The growth rate of real gross domestic product (GDP) is a key indicator of economic activity, but the official estimate is released with a delay. Our new GDPNow forecasting model provides a "nowcast" of the official estimate prior to its release. Recent forecasts for the GDPNow model are available here. More extensive numerical details—including underlying source data, forecasts, and model parameters—are available as a separate spreadsheet.

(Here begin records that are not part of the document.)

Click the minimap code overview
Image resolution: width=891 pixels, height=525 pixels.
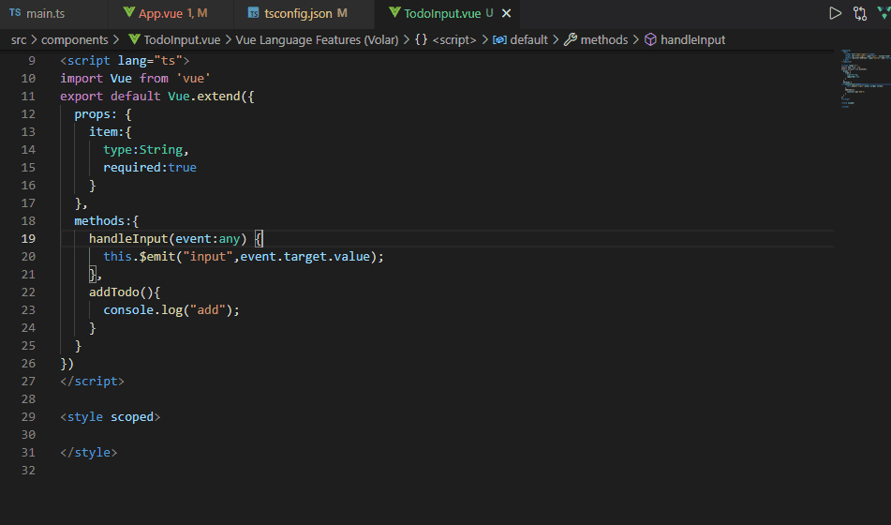(865, 78)
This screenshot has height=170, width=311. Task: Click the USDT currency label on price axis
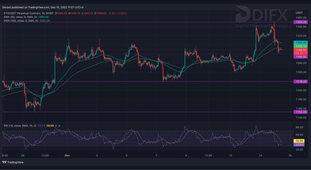[x=299, y=12]
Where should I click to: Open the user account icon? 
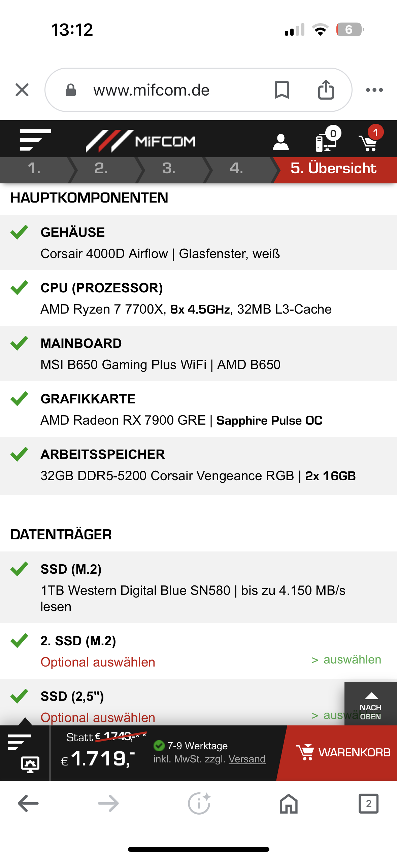[280, 142]
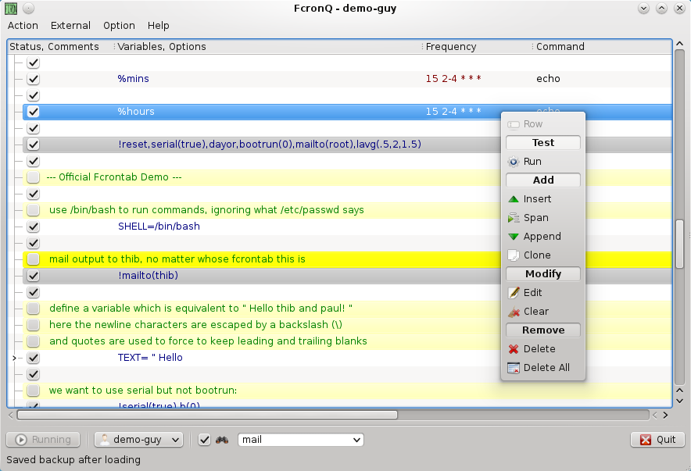
Task: Click the Span icon in context menu
Action: [x=514, y=218]
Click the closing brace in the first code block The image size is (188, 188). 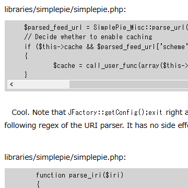26,75

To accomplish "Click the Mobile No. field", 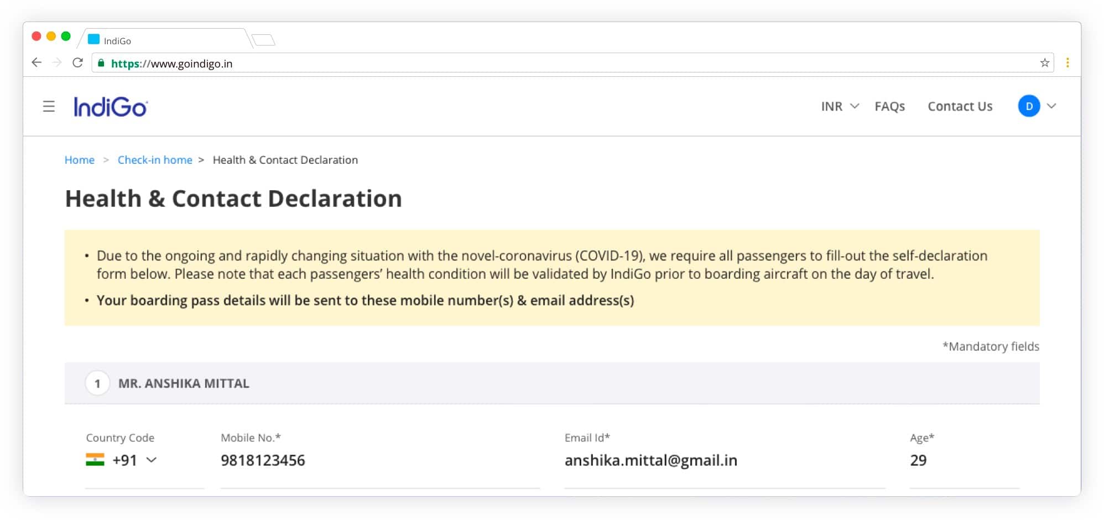I will [x=379, y=460].
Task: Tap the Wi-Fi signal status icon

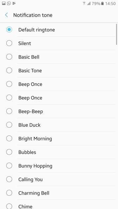Action: coord(84,4)
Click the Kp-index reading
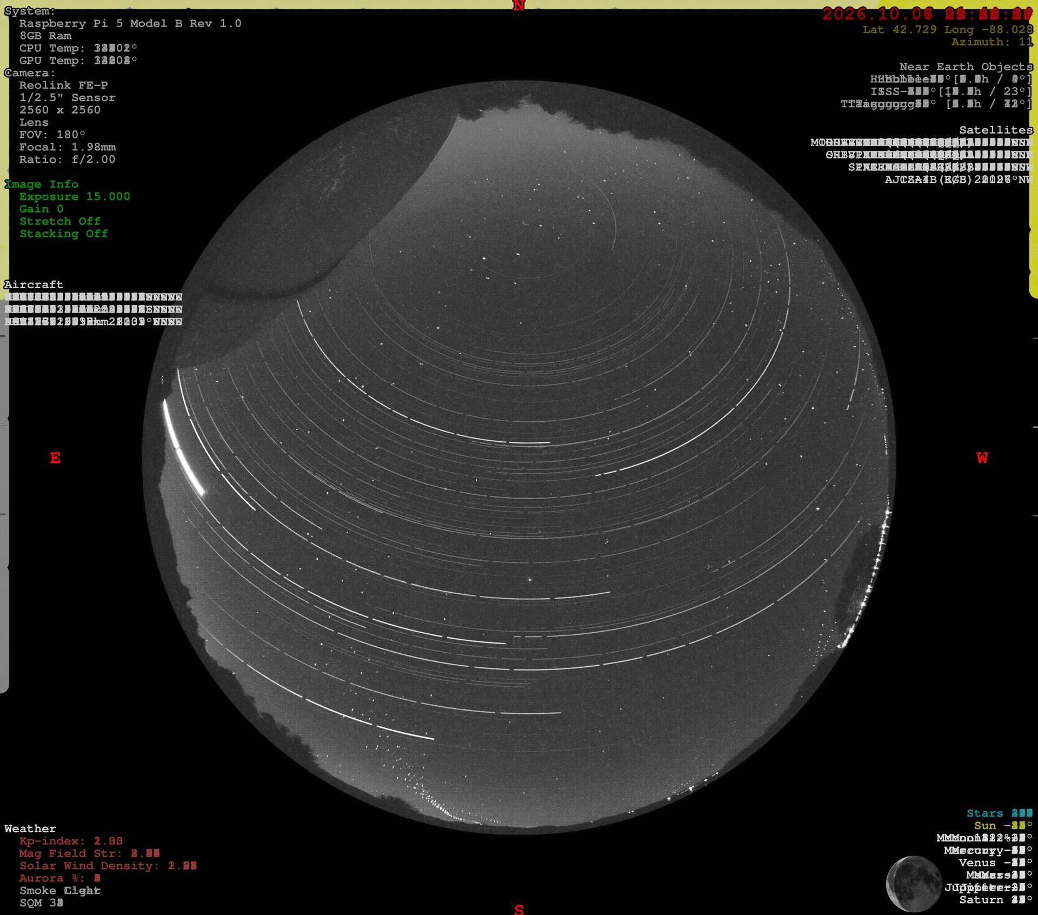 click(71, 841)
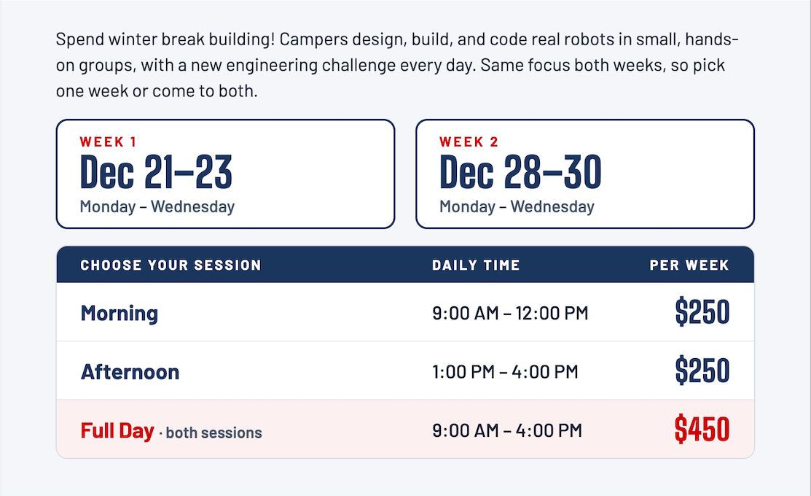Click the 9:00 AM – 4:00 PM time
The image size is (811, 496).
[x=507, y=430]
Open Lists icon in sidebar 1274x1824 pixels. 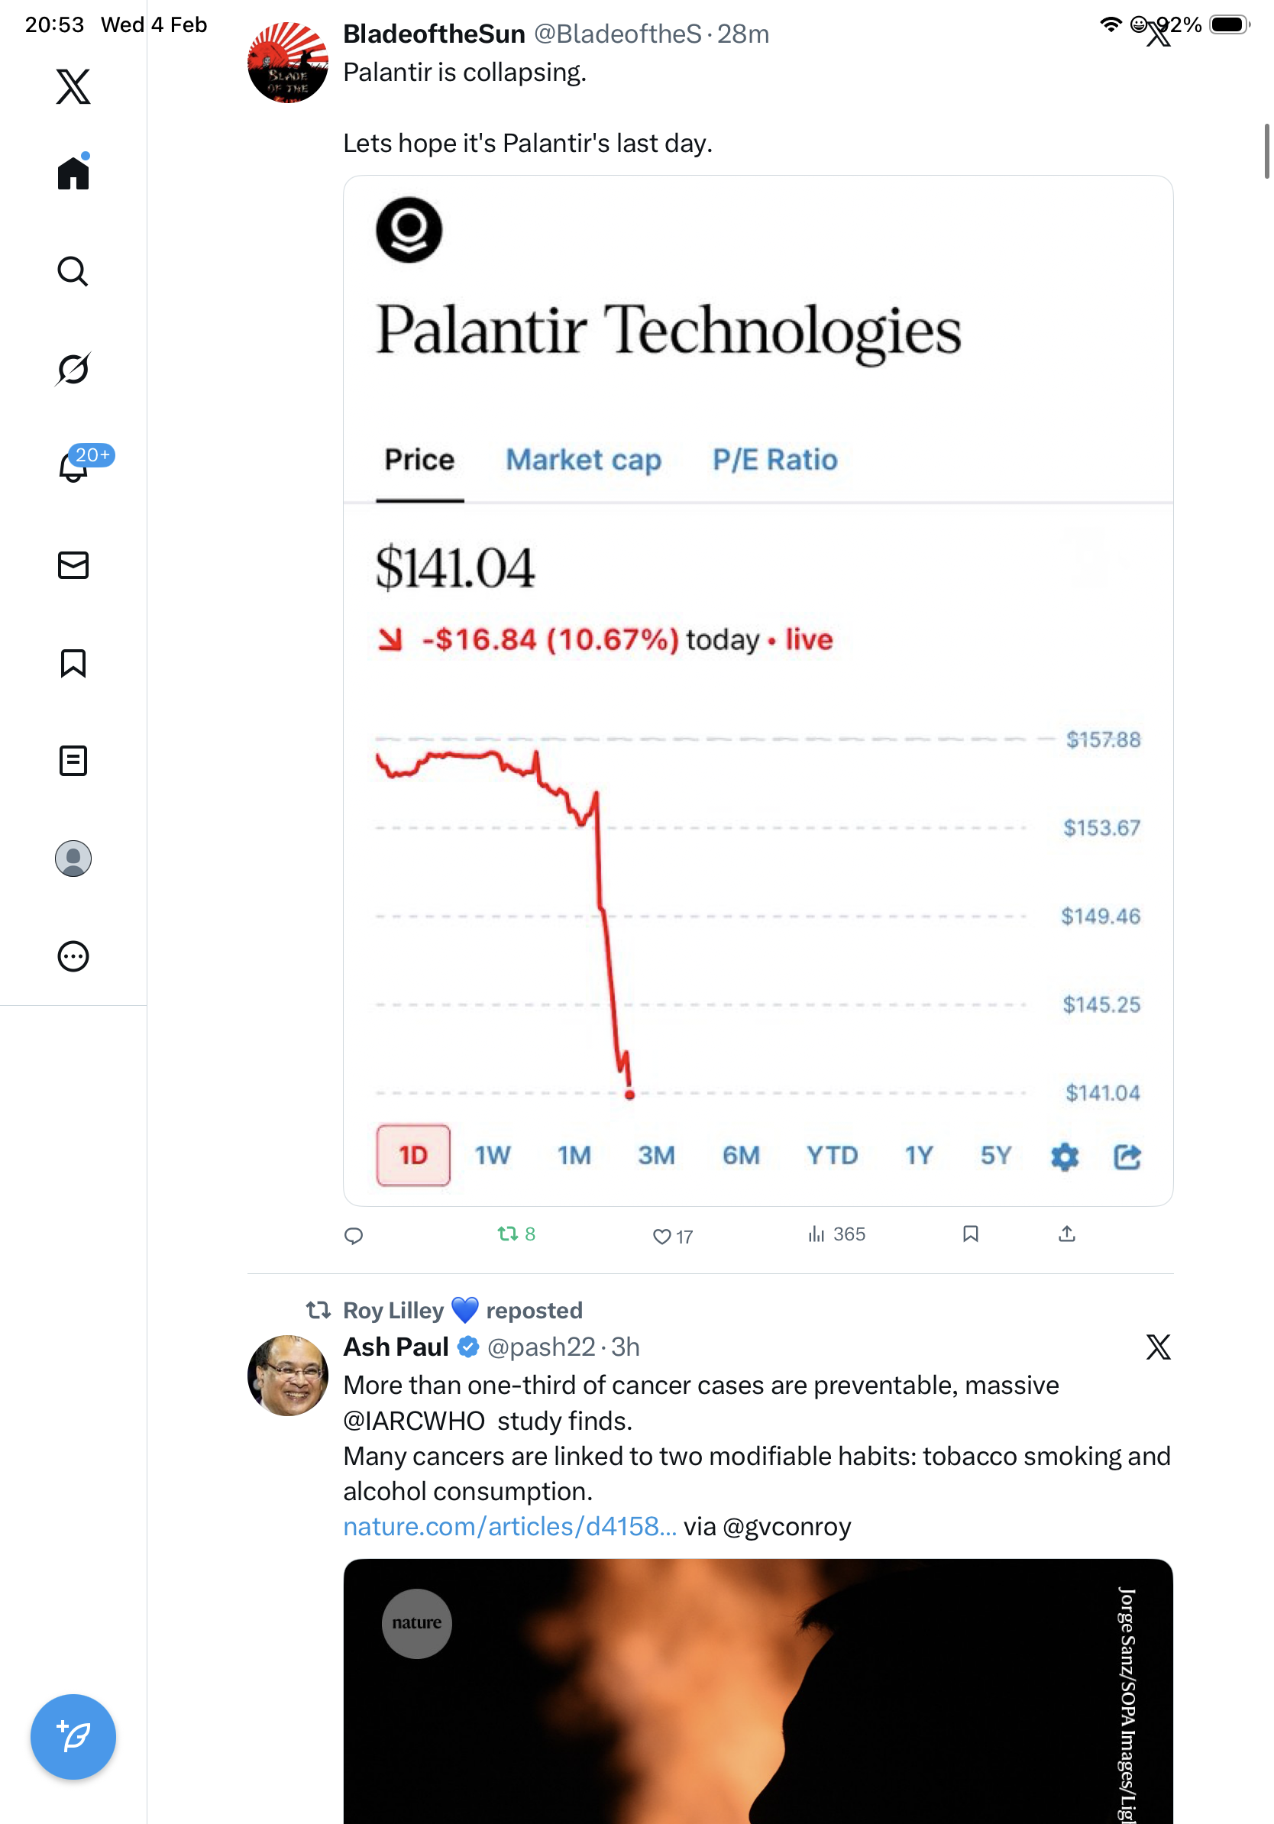[x=73, y=761]
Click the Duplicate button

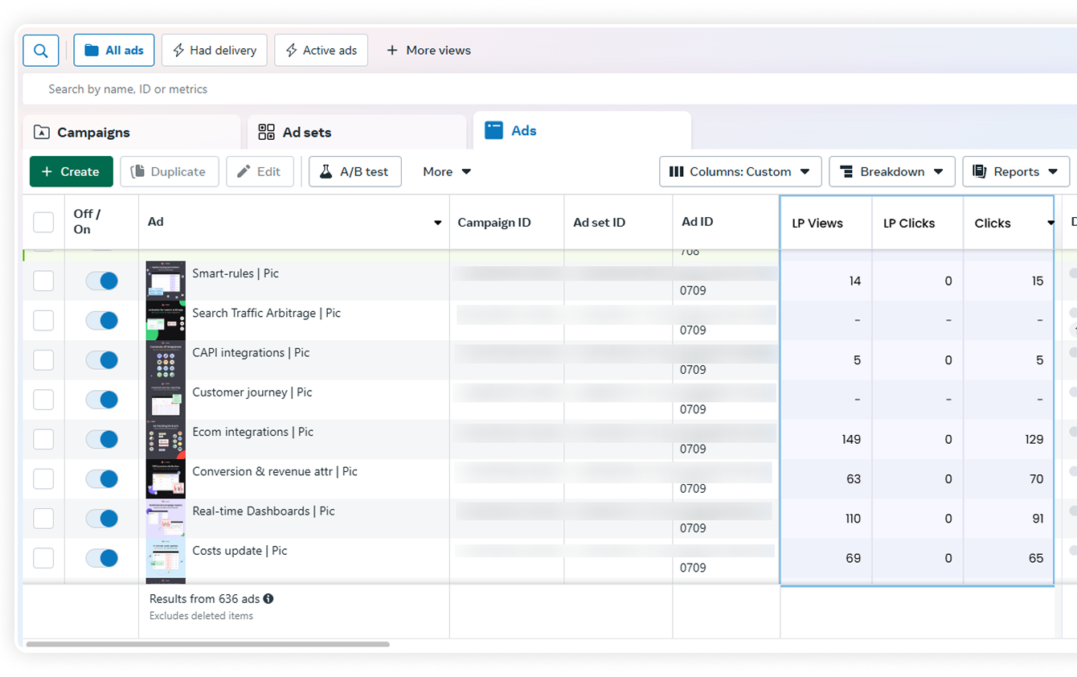pyautogui.click(x=170, y=171)
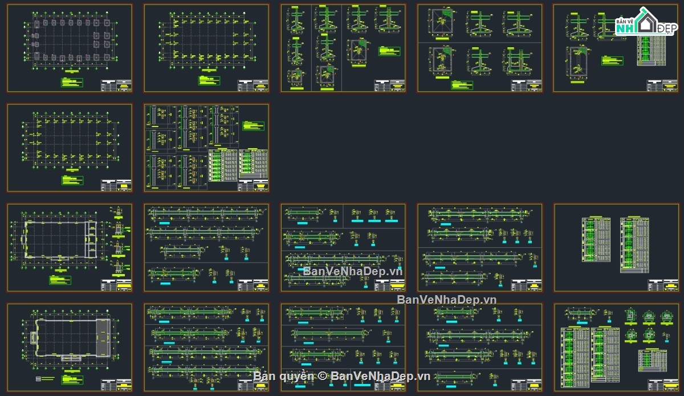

Latest forecast — January 15, 2016

The GDPNow model forecast for real GDP growth (seasonally adjusted annual rate) in the fourth quarter of 2015 is 0.6 percent on January 15, down from 0.8 percent on January 8. The forecast for fourth quarter real consumer spending growth fell from 2.0 percent to 1.7 percent after this morning's retail sales report from the U.S. Census Bureau and the industrial production release from the Federal Reserve.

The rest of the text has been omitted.